The final cell lists every dataset, table, and figure saved by this notebook.

artifact_paths = sorted(
    list(DATASET_DIR.glob(f"{NOTEBOOK_PREFIX}_*"))
    + list(TABLE_DIR.glob(f"{NOTEBOOK_PREFIX}_*"))
    + list(FIGURE_DIR.glob(f"{NOTEBOOK_PREFIX}_*"))

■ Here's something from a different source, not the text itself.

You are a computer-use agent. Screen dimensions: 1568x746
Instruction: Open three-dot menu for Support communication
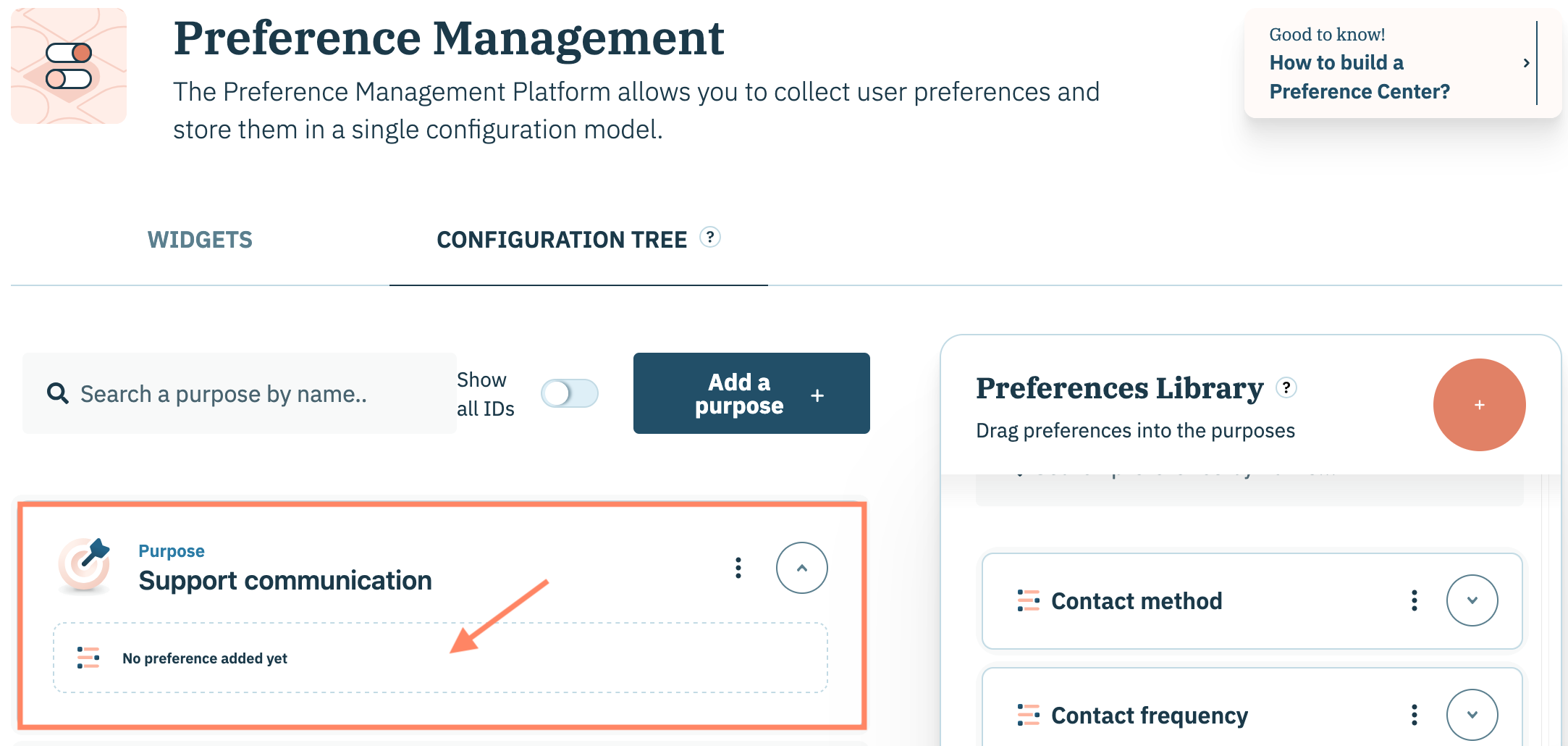pyautogui.click(x=738, y=568)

    + list(REPORT_DIR.glob(f"{NOTEBOOK_PREFIX}_*"))
)
artifact_manifest = pd.DataFrame(
    [
        {
            "artifact_type": path.parent.name,
            "path": str(path.relative_to(OUTPUT_DIR)),
            "size_kb": round(path.stat().st_size / 1024, 2),
        }
        for path in artifact_paths
    ]
)
artifact_manifest.to_csv(TABLE_DIR / f"{NOTEBOOK_PREFIX}_artifact_manifest.csv", index=False)

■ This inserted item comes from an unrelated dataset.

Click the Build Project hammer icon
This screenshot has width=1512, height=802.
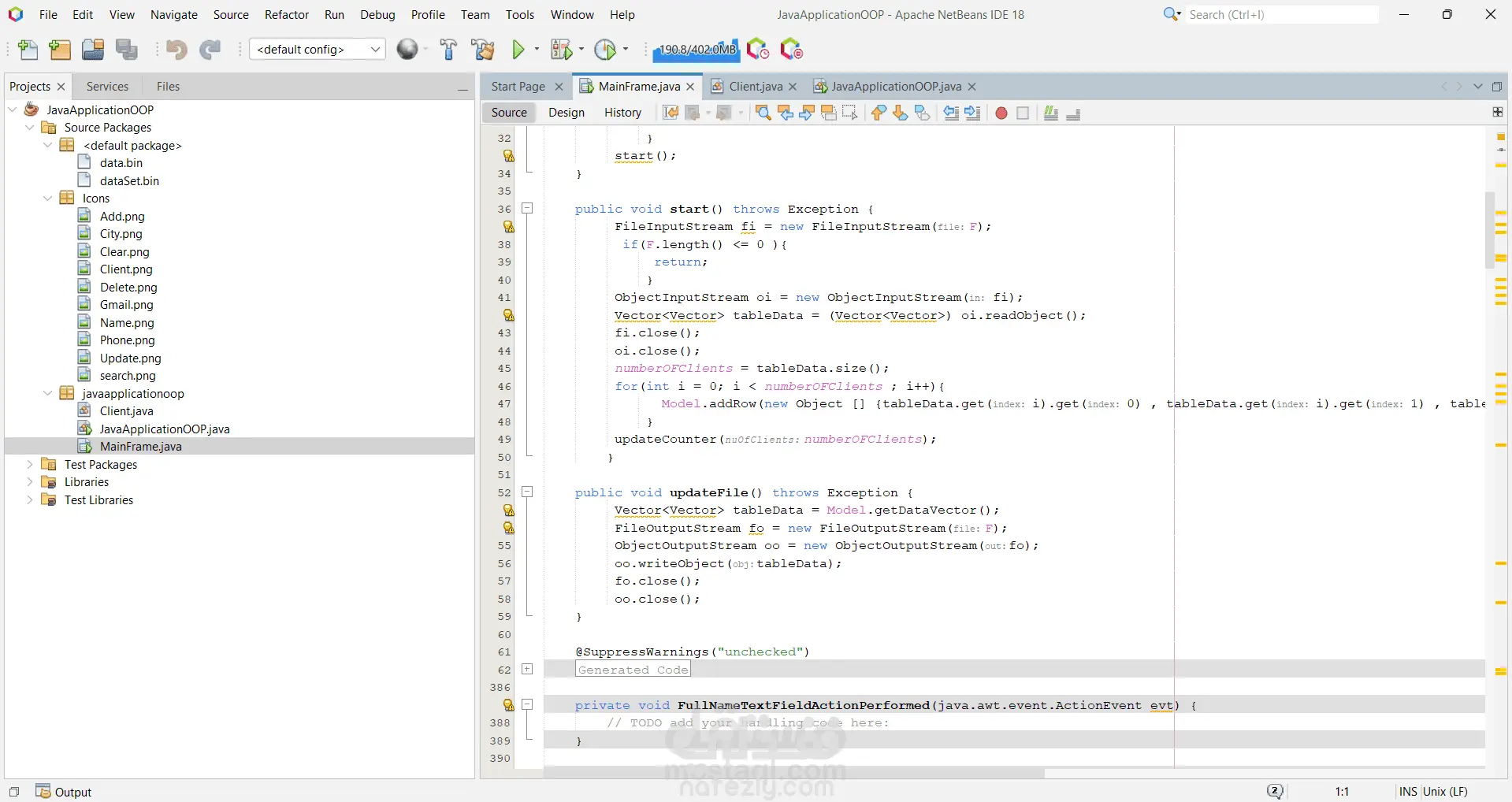(x=448, y=50)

display(artifact_manifest)

	artifact_type	path	size_kb
0	datasets	datasets/16_case_study_observed_data.csv	121.34
1	datasets	datasets/16_hidden_context_stress_data.csv	121.27
2	figures	figures/16_candidate_method_metrics.png	48.26
3	figures	figures/16_correlation_matrix.png	149.22
4	figures	figures/16_directlingam_candidate_graph.png	90.34
5	figures	figures/16_edge_stability.png	148.35
6	figures	figures/16_final_candidate_graph.png	93.92
7	figures	figures/16_ges_bic_candidate_graph.png	89.08
8	figures	figures/16_marginal_distributions.png	166.80
9	figures	figures/16_pc_tier_constrained_candidate_graph...	91.63
10	figures	figures/16_true_case_study_graph.png	92.23
11	figures	figures/16_tuning_sensitivity.png	55.68
12	tables	tables/16_bootstrap_edges.csv	48.23
13	tables	tables/16_bootstrap_metrics.csv	8.08
14	tables	tables/16_candidate_method_edges.csv	2.53
15	tables	tables/16_candidate_method_metrics.csv	0.90
16	tables	tables/16_correlation_matrix.csv	1.07
17	tables	tables/16_data_audit.csv	0.76
18	tables	tables/16_edge_consensus.csv	1.89
19	tables	tables/16_edge_stability.csv	1.29
20	tables	tables/16_fci_edges.csv	0.52
21	tables	tables/16_final_candidate_edges.csv	0.78
22	tables	tables/16_final_candidate_metrics.csv	0.29
23	tables	tables/16_hidden_stress_edges.csv	2.61
24	tables	tables/16_hidden_stress_metrics.csv	0.73
25	tables	tables/16_limitations.csv	0.91
26	tables	tables/16_package_versions.csv	0.08
27	tables	tables/16_report_edge_summary.csv	0.97
28	tables	tables/16_timing_constraints.csv	0.27
29	tables	tables/16_true_edges.csv	0.37
30	tables	tables/16_tuning_sensitivity.csv	2.32
31	tables	tables/16_variable_dictionary.csv	0.67
32	tables	tables/16_workflow_checklist.csv	0.63

The case study is complete. The important pattern is not the specific synthetic graph; it is the disciplined workflow: define, audit, constrain, estimate, stress-test, select, and report with caveats.